("My Ultimate" will run most Tuesdays and will feature any topic that hops into my head. The views expressed here do not necessarily reflect those of the other New England Mamas. . . although they should).
I first attended the prom in 1983. I was a sophomore in high school, going with a senior who was not exactly my idea of the 'hunky older senior', but had a look of inexperience that made my parents comfortable. Back in the early 80's, we all wanted to wear one kind of dress: a Gunne Sax. I'm not sure exactly what these designers were thinking, but these dresses looked suspiciously like ones worn in the late 1800's. All I needed was a parasol and high, lace-up boots.
I'm on the far left. The only skin I'm showing is above the neck and below the wrists. Quite the sex symbol, huh?
Over the next twenty years, there were three more formals, several semi-formals and about six weddings in which I was a bridesmaid. The number of dresses left behind in my parents' home was impressive. And, taking up way too much of their closet space.
So, a few years ago, I heard about a program called Belle of the Ball, a program which is currently going on now.
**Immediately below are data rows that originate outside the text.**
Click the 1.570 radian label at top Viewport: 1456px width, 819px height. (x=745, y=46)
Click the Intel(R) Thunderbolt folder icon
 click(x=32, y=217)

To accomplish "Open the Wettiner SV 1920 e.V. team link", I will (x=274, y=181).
Anton's Cleaners (locations in Eastern Massachusetts and Southern New Hampshire) will accept gently-worn formal dresses at any of their locations (there are drop-off points at Jordan's Furniture as well). After cleaning the gowns, Anton's holds an event for high school junior and senior girls who would normally not be able to afford the high price of a new gown.
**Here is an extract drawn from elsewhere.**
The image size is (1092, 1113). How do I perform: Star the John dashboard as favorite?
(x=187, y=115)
On April 28th, girls who have been referred to the program will be invited to come and look at the gowns with the aid of a personal shopper. After selecting one gown that they would like to wear to their prom, they can meet with hair and makeup professionals for some beauty tips.
There are a few rules for donating a dress: they should be no more than four years old so that they are still stylish (which eliminated that gorgeous Gunne Sax from consideration). They should be in 'gently worn' condition. Anton's will clean all dresses they receive before offering them to the girls.
When I first heard of this program, I was working in an office with many other women. I offered to take up a collection and dresses began to appear in my office daily. Beautiful dresses from formal events, weddings; dresses worn by my co-workers' daughters once; dresses that fit at one time, but were now too small for the owner. I carried more than 20 dresses into Anton's that year.
So, while you may not have a magic wand, you too have all the tools to make a deserving girl look like a princess for a day.